On the other hand, CNB is associated with less morbidity and fewer complications compared to open biopsy. In recent studies, complication rates for open biopsy ranging from 0% to 17% are quoted[4, 7, 12, 18, 19]. Core needle biopsy, in contrast, has a reported complication rate of 0% to 7.4%[7, 8, 11, 12, 18, 23, 24]. Most commonly, haematoma, bleeding and infection are mentioned[12, 25, 26]. In our series there was no significant complication associated with either biopsy technique. However, it has to be noted that all open biopsies were performed according to the sarcoma principles with intensive haemostasis and application of a redon drain[5].

Overall, we identified good results for both biopsy techniques. However, we have to note some limitations of our study mainly due to the retrospective design.

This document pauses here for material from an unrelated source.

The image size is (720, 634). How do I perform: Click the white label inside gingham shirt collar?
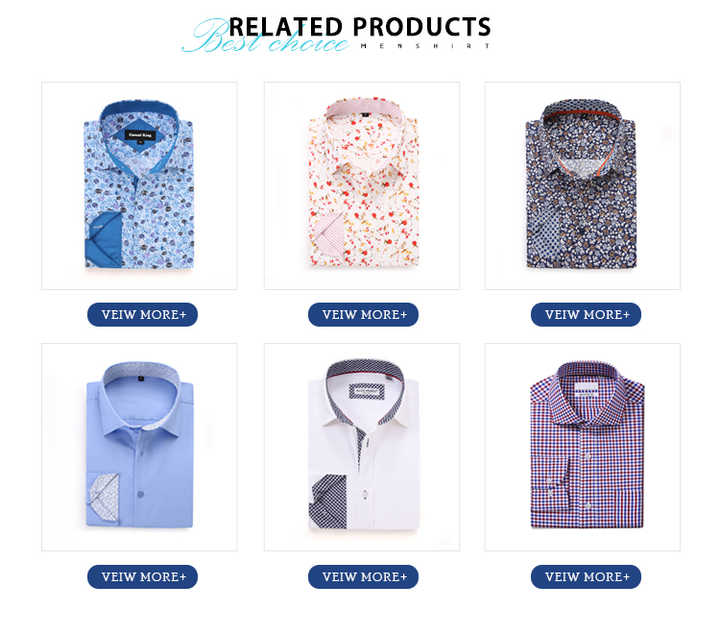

First, we were not able to compare the pathological grading of biopsy samples to the resection specimens, because grading was not performed in every case for two main reasons. One problem was possible false negative results if a low-grade area within these very heterogeneous tumours was sampled. Furthermore, grading of tumour samples harvested after neoadjuvant chemotherapy may be misleading and thus, is rarely conducted. A subsequent grading for this study was not possible in these cases. Second, we performed only one kind of biopsy technique in each patient. The indication for either procedure was made by a well-trained senior orthopaedic surgeon based on the clinical and radiological findings as well as his experience. Accordingly, there is a possible bias in favour of core needle biopsy. Third, we investigated a quite heterogeneous study population in terms of tumour entities. Although we only included patients with suspected sarcomas, great differences remain regarding histopathological analysis. Furthermore, the diagnostic standard by which both techniques were judged was based on complete surgical resection and the final clinical diagnosis of the orthopaedic oncologist. Although this is a good measure, a possibly wrong diagnosis could influence our results.

Conclusion

In our study, moderately inferior results were found for the percutaneous biopsy technique compared to open biopsy of soft tissue tumours, whereas almost equal results were obtained in bone tumours. Thus, CNB is a safe, minimally invasive and cost-effective technique for diagnosis of bony lesions. In soft tissue masses, the indication for percutaneous CNB needs to be made carefully by an experienced orthopaedic oncologist with respect to suspected entity, extent of necrosis and location, to avoid incorrect or deficient results.